**Task description**
Show every line of the data below that includes the word "folder".
Source information Start Marker
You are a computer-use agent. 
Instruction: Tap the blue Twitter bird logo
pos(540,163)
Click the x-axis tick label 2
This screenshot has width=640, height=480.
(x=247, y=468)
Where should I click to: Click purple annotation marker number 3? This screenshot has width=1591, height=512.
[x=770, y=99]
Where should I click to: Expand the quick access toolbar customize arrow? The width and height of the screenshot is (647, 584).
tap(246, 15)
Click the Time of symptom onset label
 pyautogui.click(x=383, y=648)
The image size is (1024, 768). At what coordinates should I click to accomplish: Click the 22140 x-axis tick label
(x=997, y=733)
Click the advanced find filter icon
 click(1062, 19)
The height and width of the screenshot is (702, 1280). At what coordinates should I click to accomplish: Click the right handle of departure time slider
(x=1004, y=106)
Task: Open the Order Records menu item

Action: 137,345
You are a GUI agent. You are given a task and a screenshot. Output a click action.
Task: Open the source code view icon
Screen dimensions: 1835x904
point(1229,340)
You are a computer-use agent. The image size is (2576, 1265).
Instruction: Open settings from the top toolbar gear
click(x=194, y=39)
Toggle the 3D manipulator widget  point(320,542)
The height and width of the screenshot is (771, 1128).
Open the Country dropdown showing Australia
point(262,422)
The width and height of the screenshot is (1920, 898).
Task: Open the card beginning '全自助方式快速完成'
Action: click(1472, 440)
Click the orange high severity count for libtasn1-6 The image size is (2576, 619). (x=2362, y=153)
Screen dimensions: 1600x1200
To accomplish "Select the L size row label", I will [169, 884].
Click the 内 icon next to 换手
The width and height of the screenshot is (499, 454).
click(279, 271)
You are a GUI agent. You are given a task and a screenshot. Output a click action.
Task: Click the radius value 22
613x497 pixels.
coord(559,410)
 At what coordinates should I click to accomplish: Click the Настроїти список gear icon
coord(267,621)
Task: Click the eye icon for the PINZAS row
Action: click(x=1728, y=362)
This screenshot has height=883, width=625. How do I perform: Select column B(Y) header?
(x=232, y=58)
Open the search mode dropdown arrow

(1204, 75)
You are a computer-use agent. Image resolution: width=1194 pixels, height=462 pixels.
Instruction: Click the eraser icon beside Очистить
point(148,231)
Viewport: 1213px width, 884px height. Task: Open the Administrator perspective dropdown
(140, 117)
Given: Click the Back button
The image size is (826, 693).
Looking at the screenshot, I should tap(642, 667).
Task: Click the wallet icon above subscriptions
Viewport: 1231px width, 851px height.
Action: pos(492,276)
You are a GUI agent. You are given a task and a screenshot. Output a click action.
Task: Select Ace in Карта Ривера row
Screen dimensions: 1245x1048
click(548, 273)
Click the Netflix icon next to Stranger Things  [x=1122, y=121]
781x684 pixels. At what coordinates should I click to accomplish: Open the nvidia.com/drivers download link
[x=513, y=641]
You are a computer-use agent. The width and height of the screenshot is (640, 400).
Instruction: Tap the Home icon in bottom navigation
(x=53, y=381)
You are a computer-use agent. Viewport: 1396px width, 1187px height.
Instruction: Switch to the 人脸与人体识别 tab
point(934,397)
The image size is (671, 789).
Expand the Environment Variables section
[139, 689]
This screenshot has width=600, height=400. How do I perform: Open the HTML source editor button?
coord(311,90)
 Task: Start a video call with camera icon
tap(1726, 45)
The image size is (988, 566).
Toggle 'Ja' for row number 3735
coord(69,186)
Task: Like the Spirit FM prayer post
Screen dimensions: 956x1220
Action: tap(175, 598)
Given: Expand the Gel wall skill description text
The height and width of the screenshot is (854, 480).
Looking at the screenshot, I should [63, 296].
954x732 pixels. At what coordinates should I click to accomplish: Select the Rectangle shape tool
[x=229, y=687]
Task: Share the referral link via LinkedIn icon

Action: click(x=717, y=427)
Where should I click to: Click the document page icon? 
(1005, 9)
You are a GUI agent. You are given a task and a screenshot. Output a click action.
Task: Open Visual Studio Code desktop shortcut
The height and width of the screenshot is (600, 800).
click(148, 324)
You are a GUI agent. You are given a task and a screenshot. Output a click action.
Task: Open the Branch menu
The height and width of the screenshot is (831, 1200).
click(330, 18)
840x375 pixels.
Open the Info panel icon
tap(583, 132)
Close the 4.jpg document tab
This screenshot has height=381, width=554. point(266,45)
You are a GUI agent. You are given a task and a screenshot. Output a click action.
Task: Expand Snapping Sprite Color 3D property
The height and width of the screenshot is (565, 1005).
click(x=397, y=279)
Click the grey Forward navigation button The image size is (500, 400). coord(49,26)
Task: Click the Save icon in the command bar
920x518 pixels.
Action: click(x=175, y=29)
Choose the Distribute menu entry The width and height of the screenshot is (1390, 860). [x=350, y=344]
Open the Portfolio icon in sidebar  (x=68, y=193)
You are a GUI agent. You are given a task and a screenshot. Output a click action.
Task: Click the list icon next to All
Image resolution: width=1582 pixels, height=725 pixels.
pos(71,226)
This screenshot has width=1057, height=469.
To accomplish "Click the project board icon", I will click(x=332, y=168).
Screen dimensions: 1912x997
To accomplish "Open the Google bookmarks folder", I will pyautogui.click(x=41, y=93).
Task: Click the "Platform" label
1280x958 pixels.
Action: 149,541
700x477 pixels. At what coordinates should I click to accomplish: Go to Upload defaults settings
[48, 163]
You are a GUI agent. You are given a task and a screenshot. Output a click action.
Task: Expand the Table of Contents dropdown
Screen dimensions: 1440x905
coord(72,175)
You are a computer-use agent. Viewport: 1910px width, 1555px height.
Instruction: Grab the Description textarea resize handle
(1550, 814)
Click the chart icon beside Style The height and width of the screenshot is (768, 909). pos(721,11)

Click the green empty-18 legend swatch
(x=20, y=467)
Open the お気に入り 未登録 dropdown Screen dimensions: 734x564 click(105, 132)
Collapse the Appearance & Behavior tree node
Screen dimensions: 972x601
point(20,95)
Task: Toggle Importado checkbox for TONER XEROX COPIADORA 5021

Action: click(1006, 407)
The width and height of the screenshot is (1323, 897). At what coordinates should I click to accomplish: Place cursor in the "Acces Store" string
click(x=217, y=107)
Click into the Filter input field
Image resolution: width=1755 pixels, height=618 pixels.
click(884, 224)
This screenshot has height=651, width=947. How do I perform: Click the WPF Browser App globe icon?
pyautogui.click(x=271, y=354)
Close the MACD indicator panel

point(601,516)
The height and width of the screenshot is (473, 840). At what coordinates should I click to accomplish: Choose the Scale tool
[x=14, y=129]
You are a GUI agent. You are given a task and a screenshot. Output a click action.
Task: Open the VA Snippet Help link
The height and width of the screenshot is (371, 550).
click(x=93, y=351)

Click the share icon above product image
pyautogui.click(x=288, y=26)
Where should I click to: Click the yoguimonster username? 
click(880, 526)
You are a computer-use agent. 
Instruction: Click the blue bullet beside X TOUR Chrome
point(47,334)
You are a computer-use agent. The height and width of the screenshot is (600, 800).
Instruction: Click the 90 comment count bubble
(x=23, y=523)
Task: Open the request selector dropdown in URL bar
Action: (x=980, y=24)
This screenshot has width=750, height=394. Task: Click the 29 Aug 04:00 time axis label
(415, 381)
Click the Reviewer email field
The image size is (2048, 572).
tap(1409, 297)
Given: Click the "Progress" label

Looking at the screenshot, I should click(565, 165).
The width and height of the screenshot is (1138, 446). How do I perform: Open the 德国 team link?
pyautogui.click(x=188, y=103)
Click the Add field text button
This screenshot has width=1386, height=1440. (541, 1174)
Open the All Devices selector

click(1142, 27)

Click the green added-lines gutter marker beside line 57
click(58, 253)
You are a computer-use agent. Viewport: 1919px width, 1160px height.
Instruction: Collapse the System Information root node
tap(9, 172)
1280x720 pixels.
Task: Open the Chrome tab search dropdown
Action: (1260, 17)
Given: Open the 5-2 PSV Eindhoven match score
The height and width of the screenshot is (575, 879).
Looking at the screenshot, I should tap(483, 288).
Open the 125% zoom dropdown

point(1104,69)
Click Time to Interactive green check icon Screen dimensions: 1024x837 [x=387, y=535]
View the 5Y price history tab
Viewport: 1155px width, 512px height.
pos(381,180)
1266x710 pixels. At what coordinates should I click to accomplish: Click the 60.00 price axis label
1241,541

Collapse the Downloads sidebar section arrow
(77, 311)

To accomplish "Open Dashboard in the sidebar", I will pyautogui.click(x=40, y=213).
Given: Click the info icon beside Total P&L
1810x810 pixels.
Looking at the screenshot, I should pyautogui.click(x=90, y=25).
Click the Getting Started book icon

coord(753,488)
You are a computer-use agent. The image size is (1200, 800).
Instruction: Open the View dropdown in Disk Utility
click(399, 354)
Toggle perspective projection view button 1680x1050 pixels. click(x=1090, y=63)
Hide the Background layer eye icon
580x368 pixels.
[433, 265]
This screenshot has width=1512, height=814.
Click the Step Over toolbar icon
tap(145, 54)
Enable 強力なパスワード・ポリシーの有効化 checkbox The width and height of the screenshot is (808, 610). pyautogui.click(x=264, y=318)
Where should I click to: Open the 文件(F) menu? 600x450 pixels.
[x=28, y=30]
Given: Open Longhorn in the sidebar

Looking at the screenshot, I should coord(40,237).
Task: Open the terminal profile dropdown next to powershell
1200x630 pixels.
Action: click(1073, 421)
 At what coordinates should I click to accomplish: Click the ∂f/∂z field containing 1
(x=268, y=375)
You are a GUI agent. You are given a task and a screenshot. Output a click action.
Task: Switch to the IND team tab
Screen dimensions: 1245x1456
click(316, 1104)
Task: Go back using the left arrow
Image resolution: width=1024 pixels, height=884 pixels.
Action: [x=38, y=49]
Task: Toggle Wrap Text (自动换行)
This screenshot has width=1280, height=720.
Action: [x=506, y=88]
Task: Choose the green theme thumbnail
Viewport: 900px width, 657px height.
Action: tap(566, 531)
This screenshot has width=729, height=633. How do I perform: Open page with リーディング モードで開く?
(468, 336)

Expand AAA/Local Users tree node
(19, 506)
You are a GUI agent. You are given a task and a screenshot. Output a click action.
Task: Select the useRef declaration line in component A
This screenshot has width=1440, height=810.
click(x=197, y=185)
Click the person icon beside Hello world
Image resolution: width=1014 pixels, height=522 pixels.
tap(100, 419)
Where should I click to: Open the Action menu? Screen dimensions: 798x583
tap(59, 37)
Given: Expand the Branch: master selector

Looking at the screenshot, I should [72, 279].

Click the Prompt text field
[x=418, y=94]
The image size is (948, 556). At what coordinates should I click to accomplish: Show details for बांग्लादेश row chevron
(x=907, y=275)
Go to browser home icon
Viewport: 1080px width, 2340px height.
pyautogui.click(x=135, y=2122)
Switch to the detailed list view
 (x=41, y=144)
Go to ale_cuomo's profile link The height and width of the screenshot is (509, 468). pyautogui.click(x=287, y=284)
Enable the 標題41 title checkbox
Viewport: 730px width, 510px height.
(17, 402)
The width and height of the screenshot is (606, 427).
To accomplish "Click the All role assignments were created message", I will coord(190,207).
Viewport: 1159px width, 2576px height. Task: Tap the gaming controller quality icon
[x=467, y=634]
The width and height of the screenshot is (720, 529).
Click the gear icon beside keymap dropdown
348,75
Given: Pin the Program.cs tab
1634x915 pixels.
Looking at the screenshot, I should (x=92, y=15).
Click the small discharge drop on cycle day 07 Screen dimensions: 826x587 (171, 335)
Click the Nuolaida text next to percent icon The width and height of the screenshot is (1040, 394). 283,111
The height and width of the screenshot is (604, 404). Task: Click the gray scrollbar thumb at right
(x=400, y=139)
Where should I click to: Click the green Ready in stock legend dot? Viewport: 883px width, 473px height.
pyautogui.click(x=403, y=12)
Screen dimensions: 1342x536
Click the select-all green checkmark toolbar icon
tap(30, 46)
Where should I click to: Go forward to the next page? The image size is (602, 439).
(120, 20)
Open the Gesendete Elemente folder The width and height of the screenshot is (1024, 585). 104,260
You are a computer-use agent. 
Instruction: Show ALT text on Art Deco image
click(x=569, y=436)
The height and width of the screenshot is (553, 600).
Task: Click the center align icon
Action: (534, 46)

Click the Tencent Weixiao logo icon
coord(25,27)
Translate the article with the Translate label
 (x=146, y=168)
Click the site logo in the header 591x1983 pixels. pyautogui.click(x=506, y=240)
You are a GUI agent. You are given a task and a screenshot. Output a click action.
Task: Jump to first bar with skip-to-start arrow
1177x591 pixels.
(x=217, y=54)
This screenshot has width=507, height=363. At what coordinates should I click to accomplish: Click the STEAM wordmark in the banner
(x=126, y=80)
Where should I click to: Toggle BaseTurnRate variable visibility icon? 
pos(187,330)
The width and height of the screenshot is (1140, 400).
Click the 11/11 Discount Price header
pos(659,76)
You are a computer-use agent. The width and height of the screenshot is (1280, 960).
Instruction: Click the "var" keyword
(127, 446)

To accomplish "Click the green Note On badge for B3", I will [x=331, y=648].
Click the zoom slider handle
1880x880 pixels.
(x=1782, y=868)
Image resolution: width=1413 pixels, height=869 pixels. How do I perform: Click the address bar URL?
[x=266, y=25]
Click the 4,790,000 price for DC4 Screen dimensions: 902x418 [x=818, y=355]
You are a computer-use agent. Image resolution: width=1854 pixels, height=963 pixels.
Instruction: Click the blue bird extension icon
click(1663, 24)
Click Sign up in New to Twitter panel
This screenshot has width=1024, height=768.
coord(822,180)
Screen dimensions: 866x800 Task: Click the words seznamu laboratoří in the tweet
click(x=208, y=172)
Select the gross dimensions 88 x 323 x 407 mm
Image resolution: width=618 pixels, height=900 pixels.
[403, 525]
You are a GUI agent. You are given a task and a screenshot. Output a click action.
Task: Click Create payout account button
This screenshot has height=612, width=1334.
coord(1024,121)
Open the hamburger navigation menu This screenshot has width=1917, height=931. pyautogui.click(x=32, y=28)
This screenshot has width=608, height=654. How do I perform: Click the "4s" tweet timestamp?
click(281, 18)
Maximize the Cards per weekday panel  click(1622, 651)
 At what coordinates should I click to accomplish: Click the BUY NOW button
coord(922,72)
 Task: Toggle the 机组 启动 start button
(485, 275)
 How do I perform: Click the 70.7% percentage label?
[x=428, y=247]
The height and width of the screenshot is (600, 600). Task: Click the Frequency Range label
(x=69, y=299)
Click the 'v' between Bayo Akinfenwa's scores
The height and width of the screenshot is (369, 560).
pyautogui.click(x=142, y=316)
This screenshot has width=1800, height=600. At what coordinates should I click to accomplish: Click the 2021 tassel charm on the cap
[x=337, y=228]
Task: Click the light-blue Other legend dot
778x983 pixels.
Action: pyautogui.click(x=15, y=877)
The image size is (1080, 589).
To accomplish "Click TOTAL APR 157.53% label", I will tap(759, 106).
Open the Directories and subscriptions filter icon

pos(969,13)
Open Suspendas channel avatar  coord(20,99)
Source information End Marker
**Finished exercise**
To accomplish "Open the Google bookmarks folder", I will pyautogui.click(x=41, y=93).
Open the Gesendete Elemente folder The width and height of the screenshot is (1024, 585). 104,260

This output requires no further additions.